** TRY IT **
For this exercise, copy exactly only the lines from the one containing "Given: Click the trash delete icon" to the final line of the material below, without the pictures.

** EXTRACTED MATERIAL **
=== Section Start ===
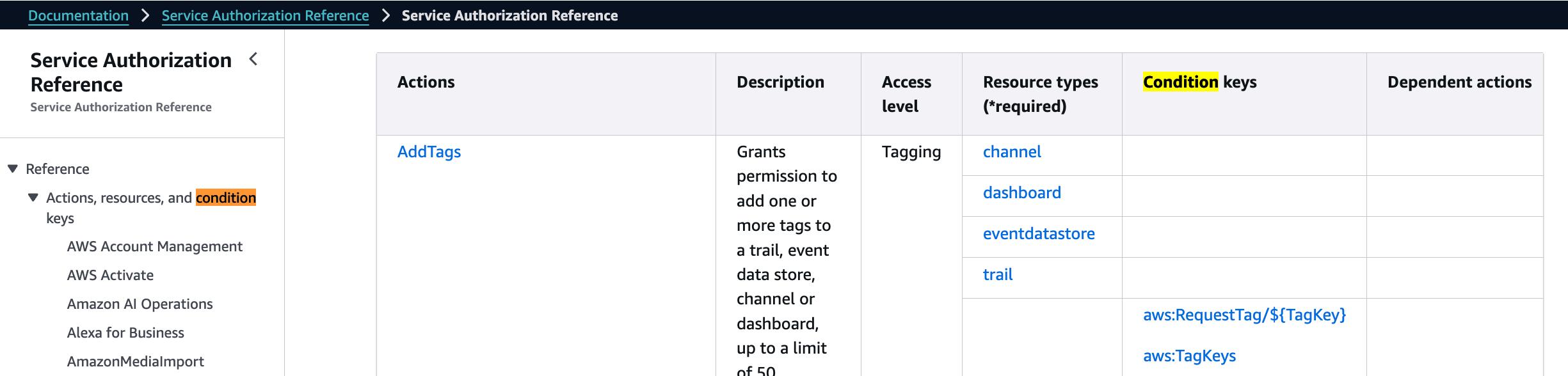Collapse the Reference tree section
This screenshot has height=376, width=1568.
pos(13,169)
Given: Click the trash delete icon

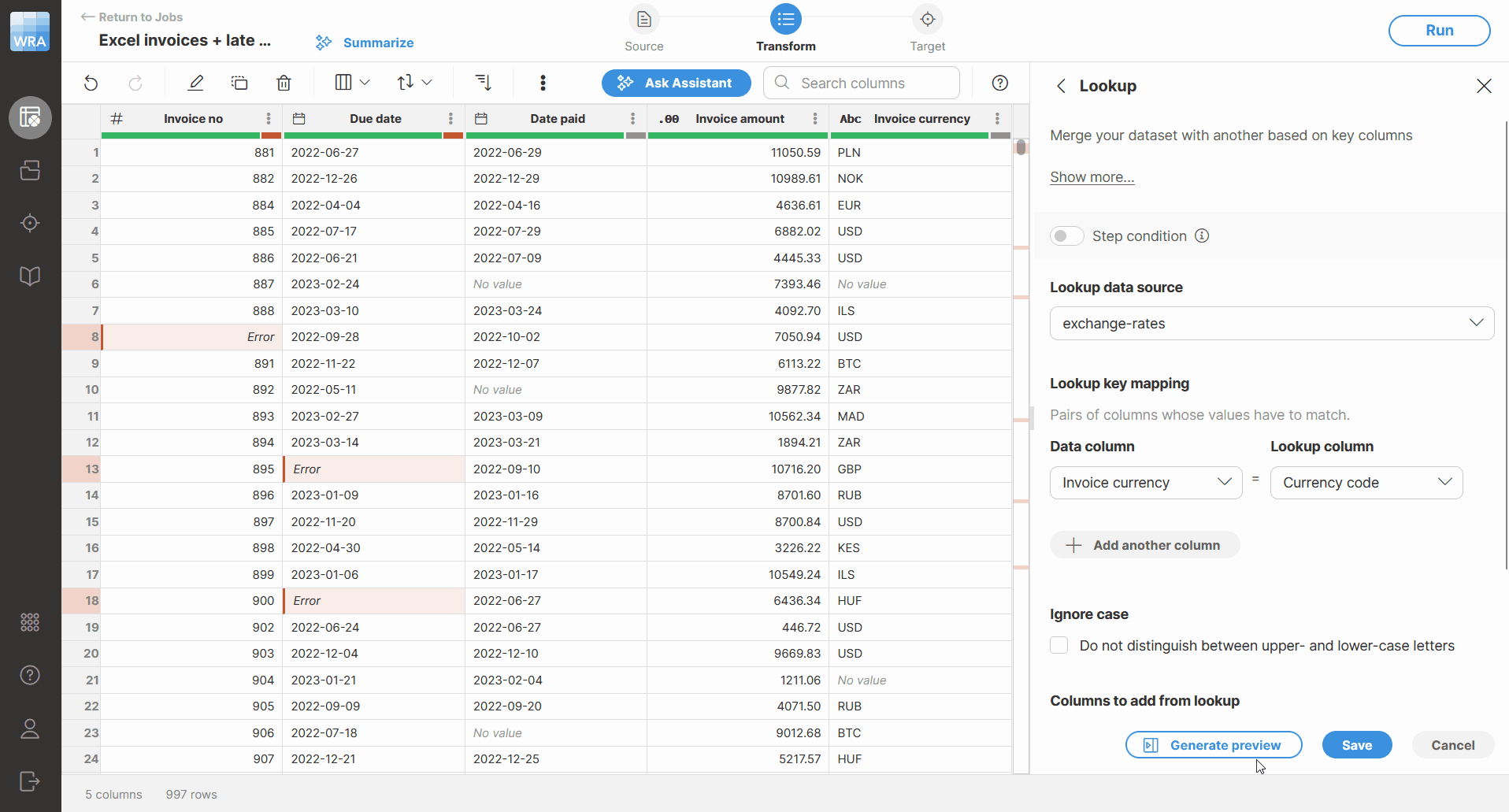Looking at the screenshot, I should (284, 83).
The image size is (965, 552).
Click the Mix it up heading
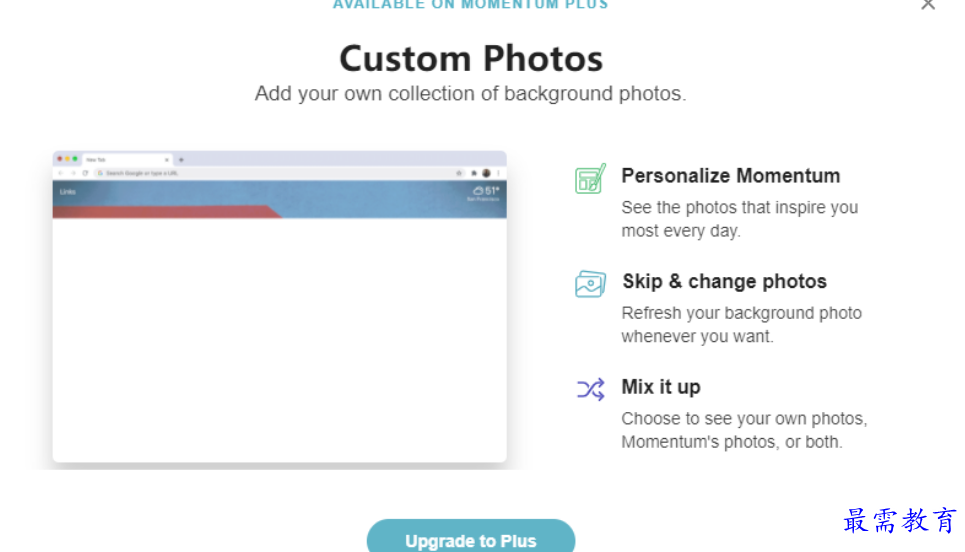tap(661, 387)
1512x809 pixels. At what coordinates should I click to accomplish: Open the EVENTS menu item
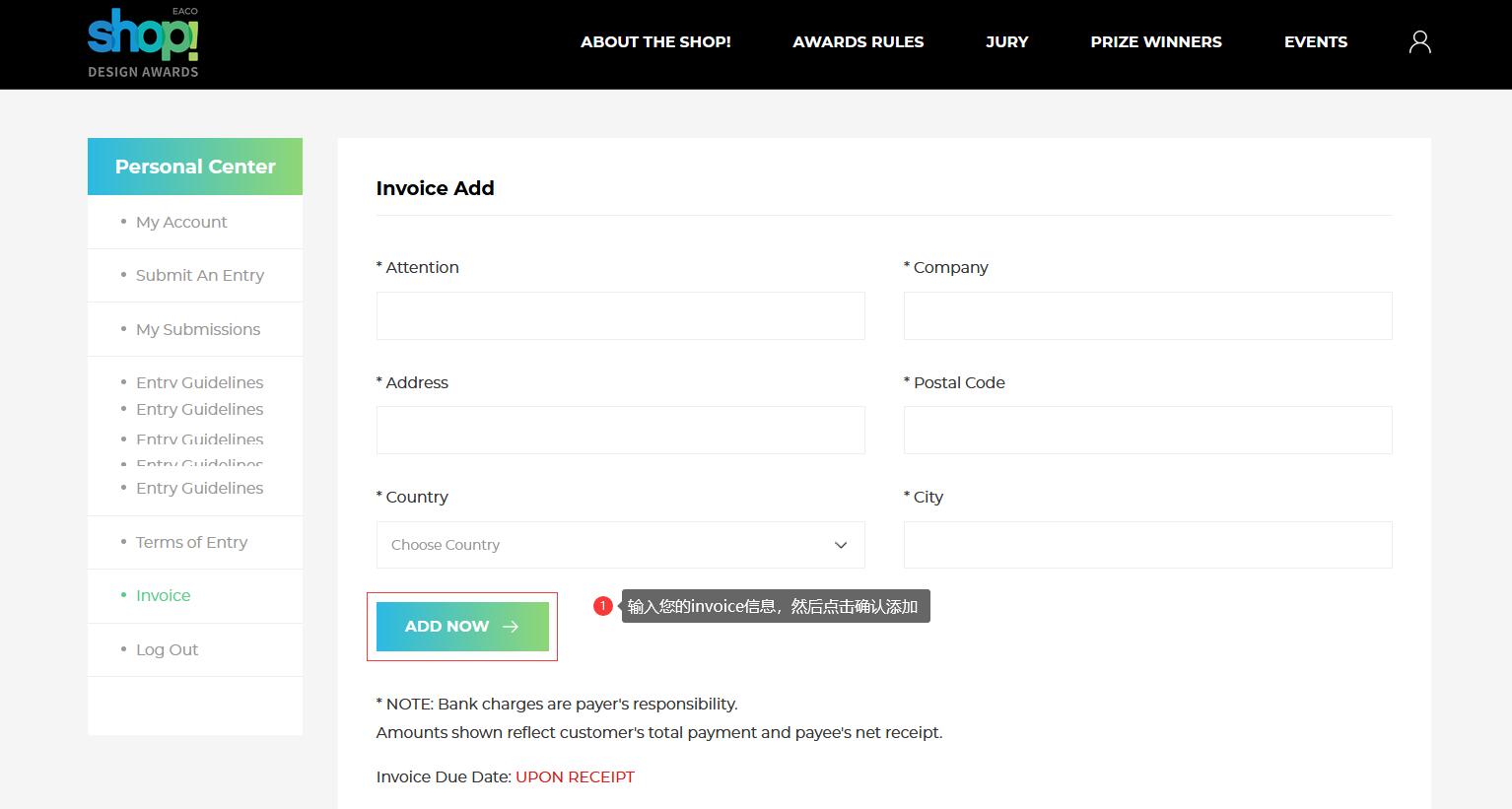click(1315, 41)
=== Section End ===
** THE ANSWER **
Given: Click the trash delete icon

Looking at the screenshot, I should (284, 83).
The image size is (965, 552).
Click the Mix it up heading
tap(661, 387)
1512x809 pixels. At what coordinates should I click to accomplish: Open the EVENTS menu item
click(1315, 41)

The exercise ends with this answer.